0
$\begingroup$

I am trying to figure out how to implement a cyclic running Regression Line computing algorithm using Least Squares for streaming time series data in the most efficient way. In other words, having $LS(s)$ im looking for a way to compute $LS(s)$ after adding an element to s and removing the kth oldest element from it.

Given a set $s$ of $x,y$ samples I was thinking maybe it is possible to compute $LS(s\bigcup\{a\})$ (for some new sample $a$) and $LS(s-\{a\})$ (for some sample $a$ in $s$, specifically the oldest sample) given $LS(s)$, is there a known solution to this?

  • 0
    It is not clear what you are trying to do. When you are varying the sample, what are you dropping? Observations or variables?
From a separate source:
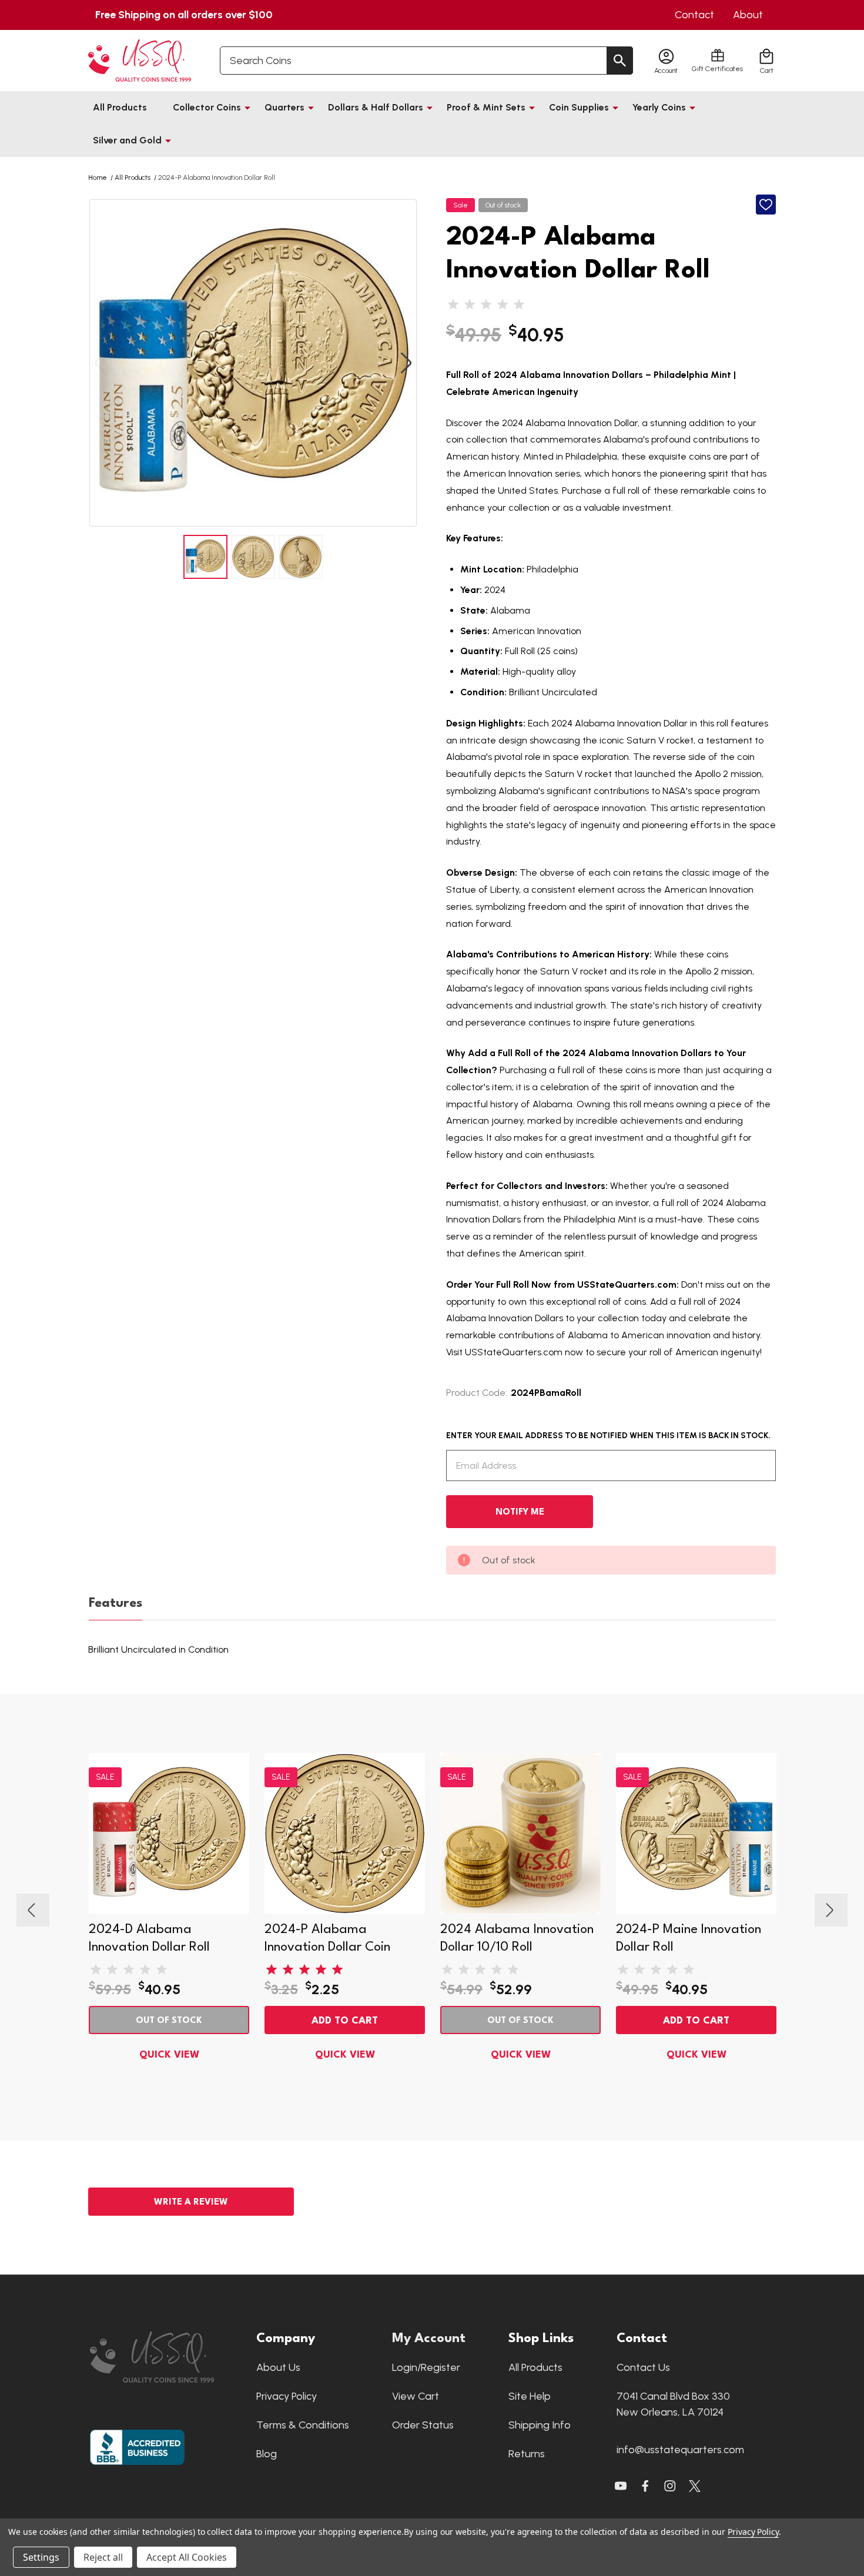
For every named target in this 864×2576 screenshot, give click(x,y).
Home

If variables, maybe you are looking at a problem how to calculate one OLS coefficient without calculating the other. See whuber's answer here: http://stats.stackexchange.com/questions/46151/how-to-derive-the-least-square-estimator-for-multiple-linear-regression2017-02-17
  • 0
    in every iteration i want to add a new sample and remove the k'th oldest one, example of such a running algorithm is the onlione algorithm that calculates variance here https://en.wikipedia.org/wiki/Algorithms_for_calculating_variance I want the same only for Least squares instead of variance, and with the ability to remove the kth oldest element from the calculation2017-02-17

1 Answers 1

1

Assuming that I properly understand.

If you use normal equations for the regression $y=a+bx$, $a$ and $b$ are given solving the equations $$S_y=n a+b S_x$$ $$S_{xy}=a S_x+b S_{xx}$$ Now, you want to add point $n+1$ and remove point $1$ from the regression set. So, the equations are now $$S'_y=n a'+b' S'_x$$ $$S'_{xy}=a' S'_x+b' S'_{xx}$$Computing the terms we have $$S'_y=S_y+y_{n+1}-y_1$$ $$S'_x=S_x+x_{n+1}-x_1$$ $$S'_{xy}=S_{xy}+x_{n+1}y_{n+1}-x_1y_1$$ $$S'_{xx}=S_{xx}+x_{n+1}^2-x_1^2$$ which make the updating process quite simple.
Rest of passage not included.